-- PASSAGE --
:::

Tight credit lingers, impacts home buyers
According to the 2013 National Association of Realtors Profile of Home Buyers and Sellers survey, while housing has been recovering for the past two years, restrictive mortgage lending standards are preventing some financially qualified buyers from reaching their dreams, especially singles and first-time buyers.
NAR Chief Economist, Dr. Lawrence Yun said, “Single home buyers have been suppressed for the past three years by restrictive mortgage lending standards, which favor dual-income households who are more likely to have higher credit scores.”
Dr. Yun notes that the survey does not reflect the elevated level of investors in recent years, without which the housing recovery would have been much weaker since this segment often purchases with cash and are not impacted by tight credit conditions.
Mortgage interest rates will continue to rise
“Given that mortgage interest rates are expected to gradually rise, we need greater access to credit for a sounder housing recovery. Affordability conditions remain favorable in much of the country, but consumers need access to safe and sound financing, particularly the 30-year fixed-rate mortgage, and with low downpayment options for first-time buyers,” Dr. Yun said.
First time buyers
NAR’s Economist notes that at 38 percent of all home purchases made this year, the share of first time buyers is only modestly below the 32 year average of 40 percent, “but we have to keep in mind that investors have been more active in recent years, and they’re not included in these results.”
“Historically, first-time buyers are instrumental in housing recoveries because they help existing home owners sell and make a trade,” said Dr. Yun.
Who is buying?
In 2013, NAR reports that the median age of first-time buyers was 31, unchanged from 2012, and the median income was $67,400.
The typical first-time buyer purchased a 1,670 square-foot home costing $170,000, while the typical repeat buyer was 52 years old and earned $96,000.
Repeat buyers purchased a median 2,060-square foot home costing $240,000.
When asked about the primary reason for purchasing, 60 percent of first-time buyers cited a desire to own a home of their own. For repeat buyers, 16 percent wanted a larger home, 12 percent had a job-related move and another 12 percent said they just wanted to own a home of their own.
Methods of payment
NAR reports that 90 percent of buyers financed their purchase, and the median down payment ranged from five percent for first time buyers to 14 percent for repeat buyers.
First time buyers came up with this down payment by tapping into savings (78 percent), through a gift from a friend or relative (27 percent), by selling stocks or bond (9.0 percent), tapping into their 401(k) fund (8.0 percent), or through a loan from family or friends (7.0 percent). Fully 95 percent chose a fixed-rate mortgage, 40 percent financed with a low down payment FHA mortgage, and 8.0 percent used the VA loan program with no down payment requirements.
This pool of buyers said saving for a down payment was difficult, with 54 percent of those respondents noting that student loan expenses delayed their savings.
NAR reports that 80 percent of home buyers believe their home is a good investment, 44 percent saying it’s better than stocks. Additionally, 91 percent were satisfied with the buying process.

:::

-- PROBLEM --
According to the article on tight credit and home buyers, what percentage of first-time buyers chose a fixed-rate mortgage?

-- DATASET EXCERPT --
:::

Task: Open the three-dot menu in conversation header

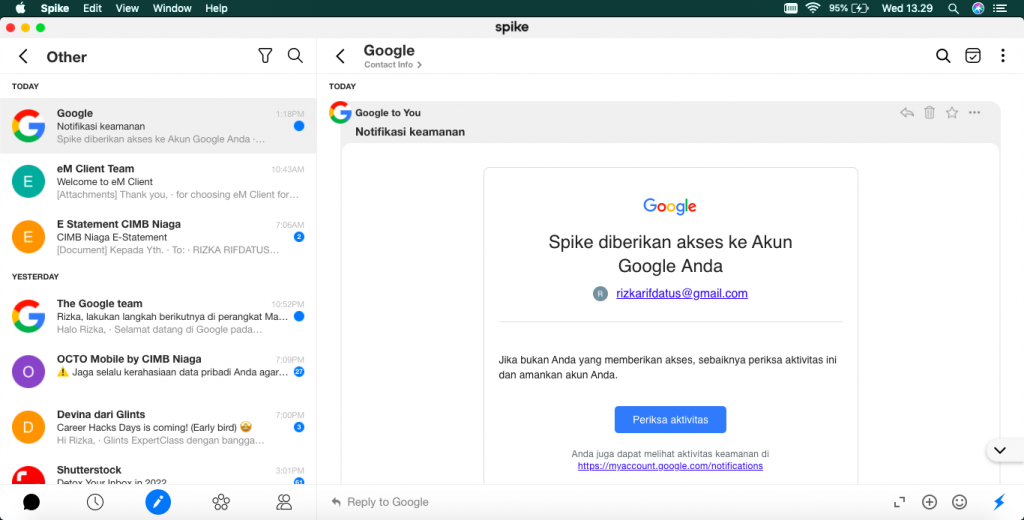Action: [x=1003, y=56]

:::

-- EXERCISE SOLUTION --
95 percent